- **WHAT IS BEING ASKED**: Print every record exactly as it appears. Leave the pictures out.

[Stored data]

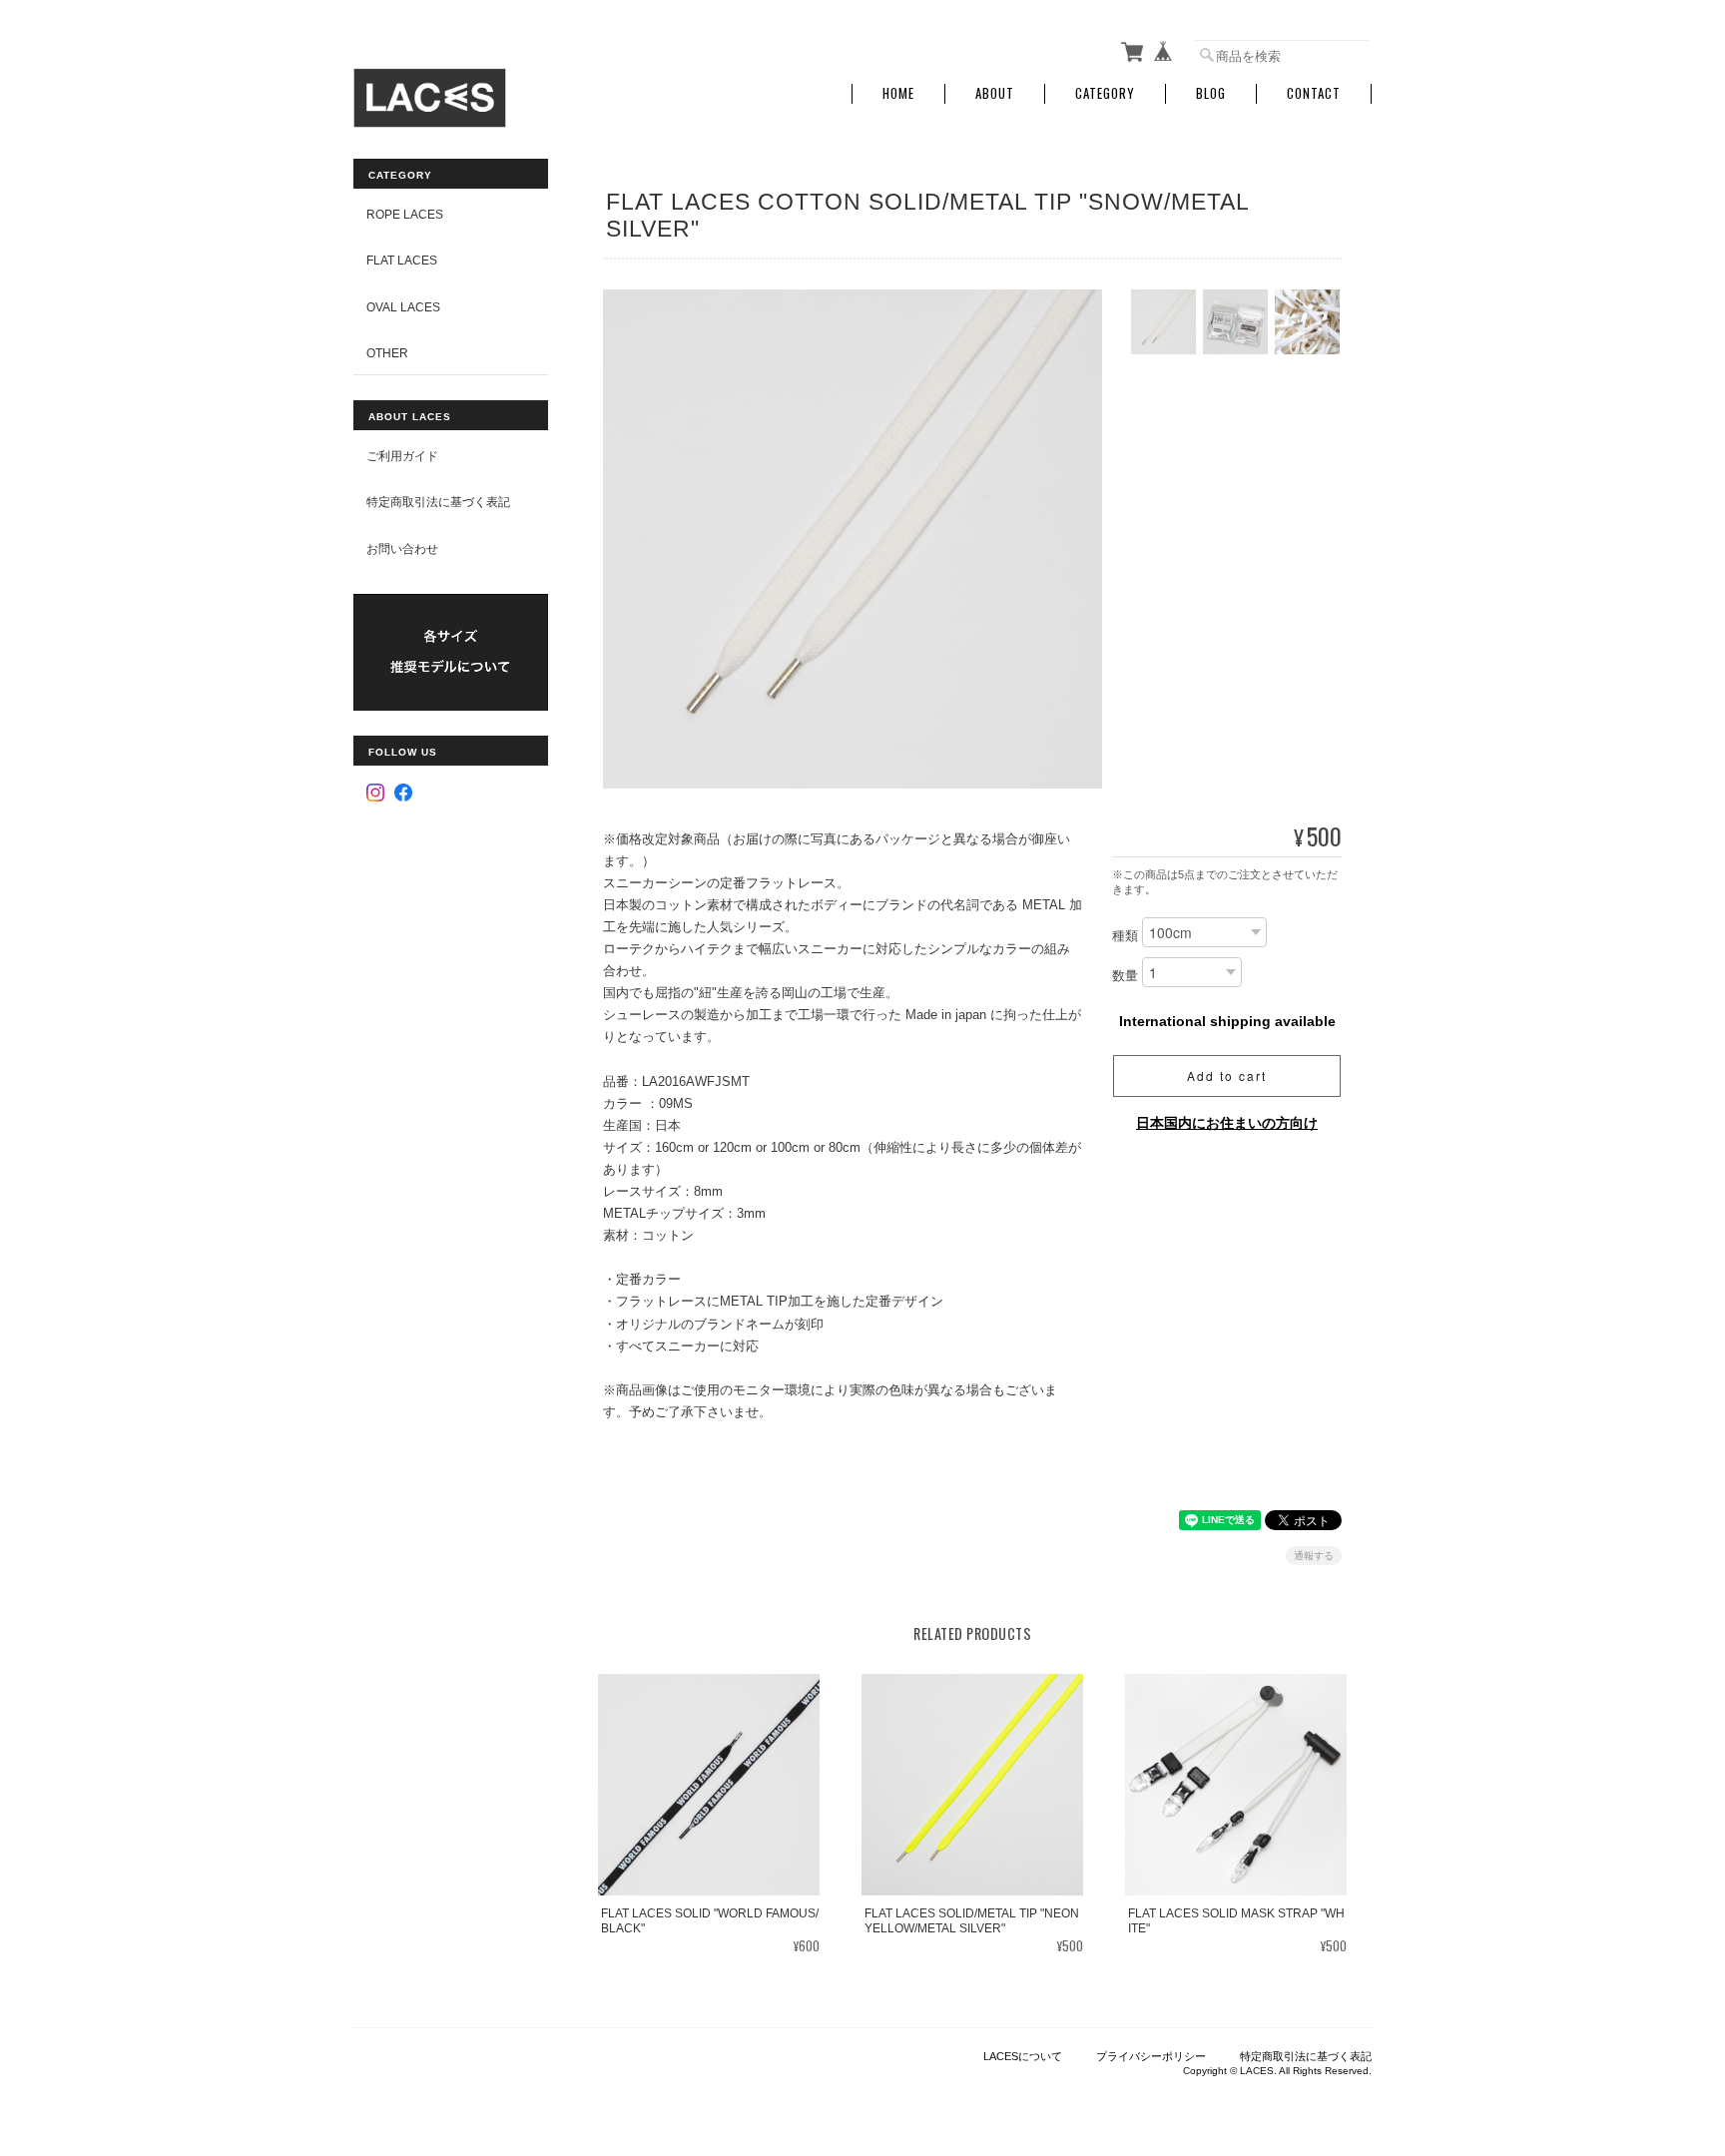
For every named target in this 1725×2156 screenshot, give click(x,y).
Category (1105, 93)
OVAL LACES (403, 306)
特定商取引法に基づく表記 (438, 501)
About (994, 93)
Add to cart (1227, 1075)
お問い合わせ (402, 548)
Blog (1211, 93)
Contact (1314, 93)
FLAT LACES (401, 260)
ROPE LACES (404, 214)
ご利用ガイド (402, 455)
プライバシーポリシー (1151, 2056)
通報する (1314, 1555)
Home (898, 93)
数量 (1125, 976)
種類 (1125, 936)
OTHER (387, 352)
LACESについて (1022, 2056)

- **YOUR RESPONSE**:
For every named target in this 1725×2156 screenshot, give click(x,y).
Category (1105, 93)
OVAL LACES (403, 306)
特定商取引法に基づく表記 (438, 501)
About (994, 93)
Add to cart (1227, 1075)
お問い合わせ (402, 548)
Blog (1211, 93)
Contact (1314, 93)
FLAT LACES (401, 260)
ROPE LACES (404, 214)
ご利用ガイド (402, 455)
プライバシーポリシー (1151, 2056)
通報する (1314, 1555)
Home (898, 93)
数量 (1125, 976)
種類 (1125, 936)
OTHER (387, 352)
LACESについて (1022, 2056)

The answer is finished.